The trip to the thirty-seventh floor was a journey to another world. Tom’s floor was a beehive of activity with lawyers and support staff crammed into every available inch of space. Phone conversations spilled out from scores of cubicles. Humming copy machines spit out reams of paper. People walked fast, talked fast, and worked frantically because every tenth of an hour was billable time. On the floor above them, the senior partners operated from spacious offices with individual secretaries.

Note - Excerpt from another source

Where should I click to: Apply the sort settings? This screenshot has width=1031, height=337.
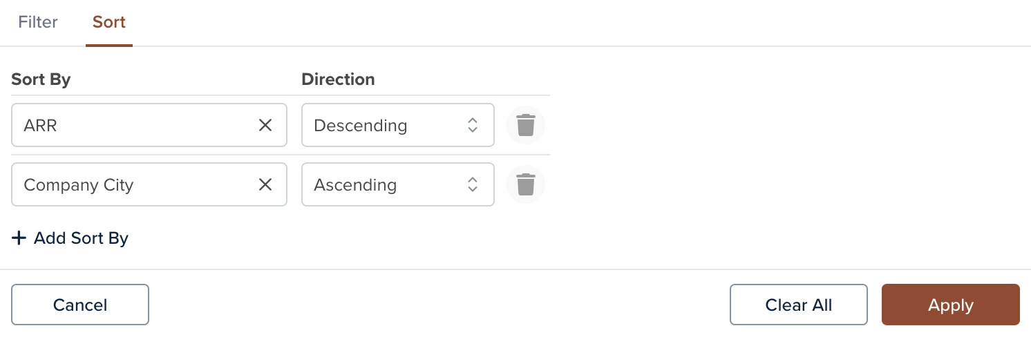(951, 305)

Millions of dollars were discussed as casually as thousands.

Tom passed the office formerly occupied by his boss, Brett Bollinger. Tom liked Brett’s cherry desk. When he moved to the thirty-seventh floor, he’d keep it. The beige carpet, on the other hand, would have to go. Something with a pattern would be nice. Clarice had a good eye for decorating.

McGraw’s office was a corner suite with its own reception area. The senior partner’s assistant was a very attractive young woman about Tom’s age. When she was hired, Tom thought about asking her out; however, the risk was too great. If she didn’t like him, it might cause her to make a sour comment to McGraw. His future at the firm couldn’t be subject to the whim of a woman.